> _The problem_:
Copy, word for word, the line containing "Select the Stary file with shield icon" and each line that follows it in the entries below; pictures do not belong in the copy.

··· Extracted records

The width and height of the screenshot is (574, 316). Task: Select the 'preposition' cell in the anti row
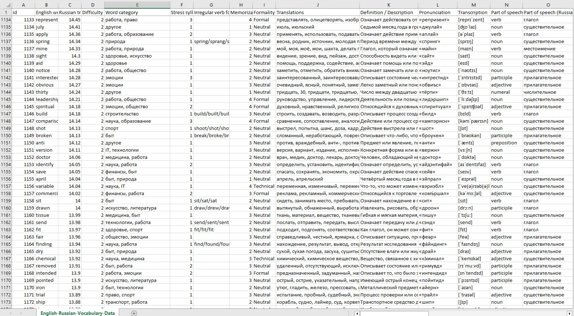coord(507,143)
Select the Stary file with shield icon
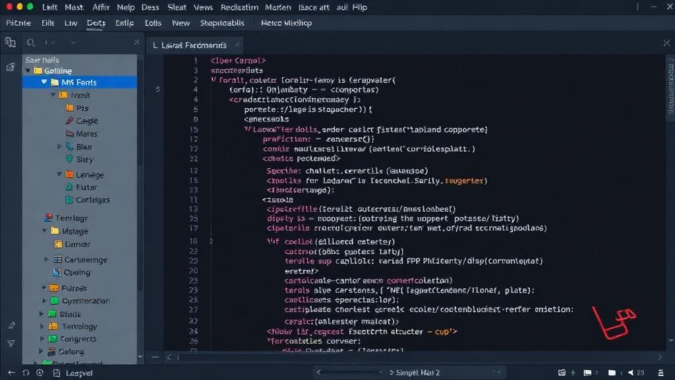Screen dimensions: 675x380 click(x=84, y=160)
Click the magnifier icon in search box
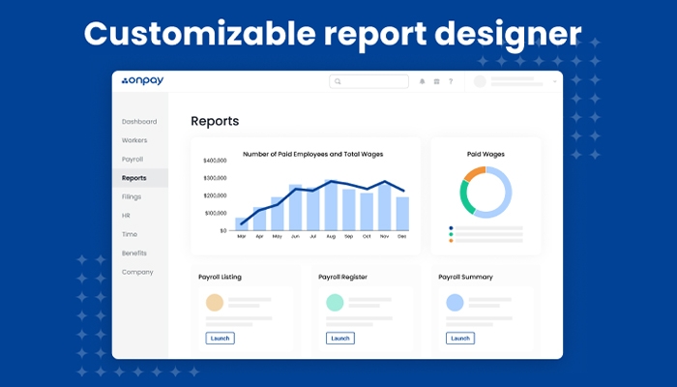Viewport: 677px width, 387px height. point(338,82)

······

> _Written response_:
Select the Stary file with shield icon
Screen dimensions: 675x380 click(x=84, y=160)
Click the magnifier icon in search box
Viewport: 677px width, 387px height. point(338,82)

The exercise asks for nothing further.